By Dr. Robert Thorson
College students are protesting again – sounding off about race, immigration, gender, sexual harassment and gun violence. Their cacophony triggers my memories of youthful protest during my college years (1969-1973) when the main issues were an illegal war, nuclear proliferation, a corrupt presidency and environmental degradation.
The voices of both generations will merge next week when UConn hosts a weeklong metanoia – “the journey of changing one’s mind” – on the environment prior to the 48th Earth Day celebration on April 22.
My self-appointed job for the week is to find out what happened at UConn during the first Earth Day in 1970 and tell today’s students. With the assistance of Nick Hurley at the university’s archives, I discovered something so “groovy” that I felt compelled to share it.
In short, UConn students helped drag the rest of the world forward on the environment. The Hartford Times headline, “Establishment Joins Students for Earth Day Festivities,” captures the essence. A handwritten note from one UConn faculty member writing to his director captures the befuddlement on the part of the older generation: “Sorry this was delayed. I’m just as confused about the present situation as everyone. Back to grading papers.”
Indeed, UConn’s first Earth Day is completely absent from the university’s officially sanctioned history, “Red Brick in the Land of Steady Habits,” by the late historian Bruce Stave. The official minutes of the university’s board of trustees and the student yearbook, the “Nutmeg,” fail to mention it. The thinness of two folders on Earth Day from then President Homer Babbidge Jr. indicate that this event was a minor footnote to administrative business as usual.
Student activists in Storrs thought otherwise. They organized a three-day schedule of events, splashing their news across three consecutive issues of their Connecticut Daily Campus. The front page story for April 22, 1970, wasn’t a story at all, but a grim, full-page photograph of someone standing in front of an enormous garbage dump. Another photo showed a toxic effluent pipe pouring into a stream, captioned, “Our Ravaged Environment.” Altogether, student coverage spanned five full pages of articles, photos and event listings.

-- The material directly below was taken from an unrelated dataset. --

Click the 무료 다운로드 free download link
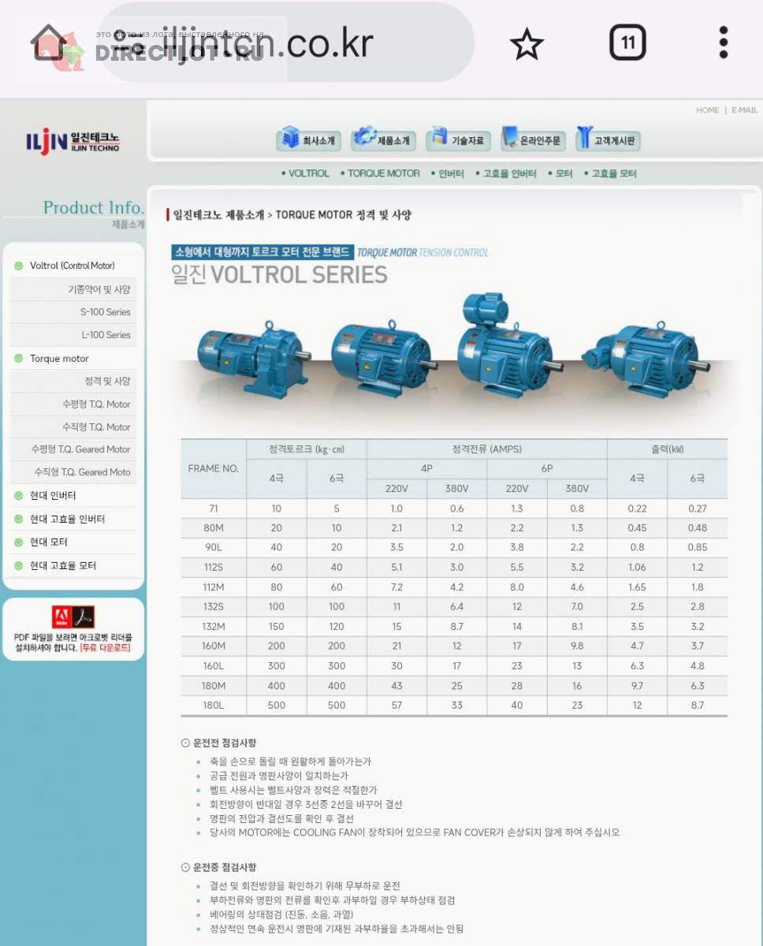Image resolution: width=763 pixels, height=946 pixels. [x=105, y=648]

Led by the UConn Ecology Action Group, and endorsed by the University Senate, students of my era were vigorously responding to Wisconsin Sen. Gaylord Nelson’s bipartisan call for a “national teach-in on the environment” to be held between spring break and final exams on campuses across the country.
Highlighting UConn’s celebration was a 24-hour “be-in,” or all-night “marathon” held in the ROTC airplane hangar, formerly opposite the Jorgensen Center for the Performing Arts. It featured music from seven bands, speeches given by experts, a film festival, a light show and gales of environmental hyperventilation. Feeding the hungry was an “eco-stew,” a one-pot boil composed of donated unsaleable food combined with whatever people brought, including hamburger and chickens.
Local student coordinators were Jeffrey Fitzgerald and Janet Jahoda. Their headliner was Ryan Drum, a botanist from UCLA and self-declared “Ph.D. Hippy.” He helped organize a “multimedia fantasia on ecology,” an “Eco-explosion” ironically supported by “10,000 watts of power” for a “massive jam session” of whatever electric guitars or other instruments people brought. This prophet of doom criticized the status quo, claiming that “no one will want to go to college five years from now.” Oh, how wrong he was. Less hyperbolic presentations were given by a poet, potter, artist, architect, oceanographer, chemist, doctor, ecologist, zoologist and molecular biologist. Also present were national, state and local government officials.
The take home message is that UConn’s students and their national cohort convinced the generation of their parents to support a sea-change of environmental legislation within the next five years. The uber-issue of our times, however, climate change, went unmentioned.
These students, at UConn and elsewhere, went on to become today’s national environmental leaders. Today, our state’s flagship institution is leading the way toward greater environmental sanity via its curriculum, organizations, expertise, administration and infrastructure.
This year’s weeklong metanoia is a tribute to past student activism.